**Excerpted text**
□ □ □ □
Social media is a powerful tool indeed. Some would say the use – or abuse – of social media in recent times has meaningfully influenced some of the important debates and processes in North America. In Canada, the federal government has introduced Bill C-10, legislation some feel will have the effect of limiting what people may post on social media and possibly imposing on Canadian’s protection of free speech.
All the above is up for debate and serves as a useful backdrop for a discussion around the use of social media and the workplace. There exists a long, well-noted tension between an employee’s right to do what they want, say what they want in their free time from work versus an employer’s right to restrict what an employee may say via social media, even to the point of termination. Some frame this struggle in the guise of the right to free speech, while others – correctly so – do not dispute the right to free speech, just the notion that you are somehow exempt from consequences for exercising your right.
This article will look at the enforceability of workplace policies that attempt to govern employee social media use, as well as address one key question that is reflective of the highly contentious times in which we live.
Are Social Media Policies Enforceable?
First, to get this out of the way, employers need to understand that a policy outlining the acceptable use of social media as it affects the workplace is a must. It is not inherent that inappropriate social media posts, posted during an employee’s own time, provide the employer with the right to correct or discipline an employee. Organizations need a specific document making the employee aware, providing guidelines and consequences of their actions, even if it is on their own time.
Courts and arbitrators have been careful to maintain a line between an employee’s personal life and those actions for which an employer can insert some means of control or regulation. However, there are relatively clear criteria that would allow an employer to take punitive action against an employee as it relates to social media posts. In general, an employer may have the right to punish an employee where their social media activity negatively affects the legitimate interests of the employer. The following parameters apply:
1. the conduct in question detrimentally affects the employer’s reputation;
2. the conduct adversely affects the employee’s ability to discharge his or her duties and responsibilities; or
3. the conduct affects the employment rights of other employees. https://bit.ly/3eydz7y
York University Staff Association v. York University is an example of the application of these factors. In this case, an employee was terminated for social media posts that were deemed to be in violation of the employer’s policies on hate propaganda and racism. The employer argued that some Facebook posts offered anti-Semitic views and promoted racist stereotypes. Further, the posts were made ‘public,’ and because the employee specifically associated his Facebook profile with his employment, termination with cause was warranted.
□ □ □ □
**Data lines**
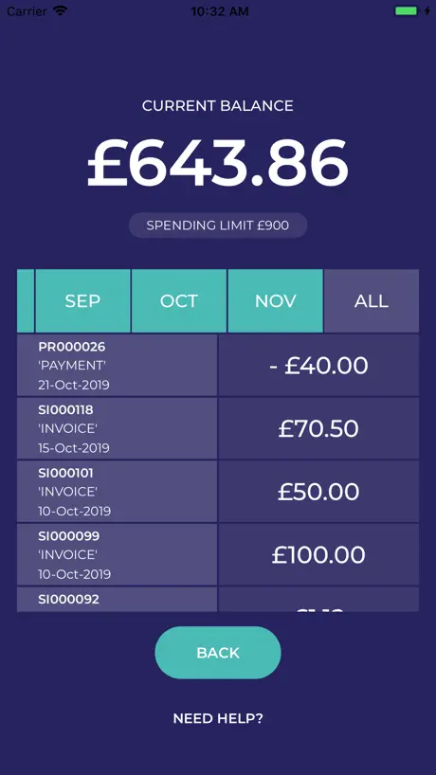
Task: Tap the BACK button
Action: pyautogui.click(x=218, y=653)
□ □ □ □
**What is asked**
A – List the conditions that the social media article gives under which an employer may discipline an employee for social media activity.
B – Continue the article on workplace social media policies from the point where it ends.

**Solved problems**
A –
1. The conduct in question detrimentally affects the employer's reputation.
2. The conduct adversely affects the employee's ability to discharge his or her duties and responsibilities.
3. The conduct affects the employment rights of other employees.

B –
The arbitrator found that the posts in question clearly crossed the line of political expression and may be offensive to some, to anti-Semitic and racist expression. The employee also made numerous connections between his Facebook account and his employment, causing reputational harm to the employer. Further, the employee being provided with the opportunity to explain their posts offered no attrition nor acknowledgement of the inappropriate nature of his posts. https://bit.ly/3evpTVL The arbitrator held that the employer had reasonable grounds to terminate his employment.
Can an Employer Fire an Employee for Extreme Political Views?
At this time, this may be more of a debate than a question with a definitive answer. In addition to consideration for an employee’s charter right of freedom of expression, employers must consider an employee’s right to be free from discrimination based on political belief. It would be up to the employer to show, that despite these protections provided to the employee, the conduct of the employee negatively affected the legitimate interests of the employer.
A few factors that a court would consider would be the position of the employee within a company or within society. A police officer, for example, may be held to a higher standard as they are in a position of trust and their off-duty conduct must reflect accordingly. A spokesperson or a senior employee deemed to be the “face of the company” would also be held to a higher standard as their conduct would be directly reflected upon the employer. https://bit.ly/3vQXfo2
It stands to reason, in either of these examples, that the association between the employee and the employer could easily be linked by any social media follower. Whether it be the name of the company on their Facebook profile, work updates or work-related posts hosted on their personal page or, in the case of the police officer, their uniform, any of these factors would make their association to their employer hard to mistake. Thus, their social media posts may reflect upon the employer and their reputation.
Consider the case of the neonatal intensive care nurse from London, Ont., who was fired on Jan. 19 after speaking at an anti-lockdown rally in Washington, D.C. The employer made the decision to suspend the employee, without pay, as her actions were “not aligned” with the values of the organization. The employee was later terminated after an internal investigation. (Source: https://bit.ly/33ujhRq)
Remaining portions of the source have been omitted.